The contrast crystallizes a defining paradox of Nigerian governance: private sector dynamism and diplomatic capability exist alongside chronic state enterprise failure. In Nigeria, as across Africa's giants, challenges are real but entrepreneurial energy and cultural creativity drive progress. Yet when government tries to build things, the results often disappoint.
Tinubu's deal with Britain involves Nigerian investors and government backing for Jingye Group's acquisition and modernization of British Steel, once a cornerstone of UK manufacturing. The agreement promises to preserve thousands of jobs in Scunthorpe and Teesside, demonstrating Nigeria's growing economic heft and diplomatic sophistication.
"We can rescue British industry but not our own," observed one frustrated commenter in the r/Nigeria subreddit discussion. The sentiment captures national frustration with Ajaokuta, a project that has consumed resources across military and civilian governments since 1979 without producing a single commercial ton of steel.

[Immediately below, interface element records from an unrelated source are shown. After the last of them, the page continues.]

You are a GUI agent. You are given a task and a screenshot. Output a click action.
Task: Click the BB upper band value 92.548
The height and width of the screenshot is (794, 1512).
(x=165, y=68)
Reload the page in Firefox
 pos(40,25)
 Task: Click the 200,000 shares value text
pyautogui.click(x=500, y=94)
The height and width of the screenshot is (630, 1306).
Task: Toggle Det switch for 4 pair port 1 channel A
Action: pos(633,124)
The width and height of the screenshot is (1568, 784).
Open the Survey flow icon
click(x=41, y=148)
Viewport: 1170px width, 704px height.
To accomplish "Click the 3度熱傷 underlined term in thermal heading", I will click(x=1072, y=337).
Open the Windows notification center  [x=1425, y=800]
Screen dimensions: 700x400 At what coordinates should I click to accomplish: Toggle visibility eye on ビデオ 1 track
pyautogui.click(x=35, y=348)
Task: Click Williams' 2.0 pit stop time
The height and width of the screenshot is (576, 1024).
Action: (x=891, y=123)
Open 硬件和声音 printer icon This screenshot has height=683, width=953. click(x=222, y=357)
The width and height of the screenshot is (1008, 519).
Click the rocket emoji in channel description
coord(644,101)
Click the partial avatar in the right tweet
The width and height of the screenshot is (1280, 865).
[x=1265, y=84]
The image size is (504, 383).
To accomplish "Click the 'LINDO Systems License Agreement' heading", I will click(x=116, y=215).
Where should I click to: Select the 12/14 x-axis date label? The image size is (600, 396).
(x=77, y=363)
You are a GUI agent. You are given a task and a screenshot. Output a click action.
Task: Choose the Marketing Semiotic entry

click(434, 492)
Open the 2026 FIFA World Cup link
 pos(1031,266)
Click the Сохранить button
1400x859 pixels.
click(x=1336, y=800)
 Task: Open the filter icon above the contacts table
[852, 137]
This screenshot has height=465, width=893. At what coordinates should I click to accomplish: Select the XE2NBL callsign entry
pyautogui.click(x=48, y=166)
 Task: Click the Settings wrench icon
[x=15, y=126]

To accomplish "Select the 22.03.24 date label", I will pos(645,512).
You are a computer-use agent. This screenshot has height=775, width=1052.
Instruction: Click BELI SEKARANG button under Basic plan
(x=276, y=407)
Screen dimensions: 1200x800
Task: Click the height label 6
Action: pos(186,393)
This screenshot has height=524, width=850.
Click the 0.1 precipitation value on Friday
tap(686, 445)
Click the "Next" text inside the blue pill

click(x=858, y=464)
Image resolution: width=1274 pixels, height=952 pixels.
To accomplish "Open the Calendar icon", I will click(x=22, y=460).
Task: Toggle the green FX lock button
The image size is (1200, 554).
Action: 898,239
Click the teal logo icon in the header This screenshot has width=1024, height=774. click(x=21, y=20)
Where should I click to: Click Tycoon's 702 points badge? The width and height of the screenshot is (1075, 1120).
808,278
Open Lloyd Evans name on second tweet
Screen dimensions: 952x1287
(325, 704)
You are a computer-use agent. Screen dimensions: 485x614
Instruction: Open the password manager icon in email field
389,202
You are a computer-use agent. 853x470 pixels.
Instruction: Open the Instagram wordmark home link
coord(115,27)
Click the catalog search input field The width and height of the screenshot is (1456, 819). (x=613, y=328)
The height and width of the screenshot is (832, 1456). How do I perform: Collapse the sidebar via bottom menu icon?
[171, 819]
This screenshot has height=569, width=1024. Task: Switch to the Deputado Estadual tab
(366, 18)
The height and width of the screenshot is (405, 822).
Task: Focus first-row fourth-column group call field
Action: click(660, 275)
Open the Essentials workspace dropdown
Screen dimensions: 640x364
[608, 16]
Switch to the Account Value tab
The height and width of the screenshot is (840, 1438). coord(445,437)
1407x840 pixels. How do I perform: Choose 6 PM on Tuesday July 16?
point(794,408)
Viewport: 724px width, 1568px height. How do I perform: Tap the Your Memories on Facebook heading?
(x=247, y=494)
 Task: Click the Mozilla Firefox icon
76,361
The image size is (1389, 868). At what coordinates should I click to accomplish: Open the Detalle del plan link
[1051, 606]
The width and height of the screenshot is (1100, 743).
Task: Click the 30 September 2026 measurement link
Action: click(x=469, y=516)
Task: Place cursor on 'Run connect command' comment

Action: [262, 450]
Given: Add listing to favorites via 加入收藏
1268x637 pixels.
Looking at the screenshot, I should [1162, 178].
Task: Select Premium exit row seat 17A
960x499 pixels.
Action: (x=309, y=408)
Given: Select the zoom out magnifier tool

Ajaokuta was supposed to transform Nigeria's economy. Located near iron ore deposits and the River Niger for transport, the complex had Soviet-era design and equipment meant to produce 1.3 million tons of steel annually. That would reduce Nigeria's dependence on imported construction materials and create an industrial base for manufacturing.
Instead, Ajaokuta became a monument to dysfunction. Construction stalled in the 1990s. Equipment rusted. Disputes over ownership and contracts dragged through courts. Workers showed up for years without producing anything, collecting salaries in a zombie enterprise. Various administrations promised revival—none delivered.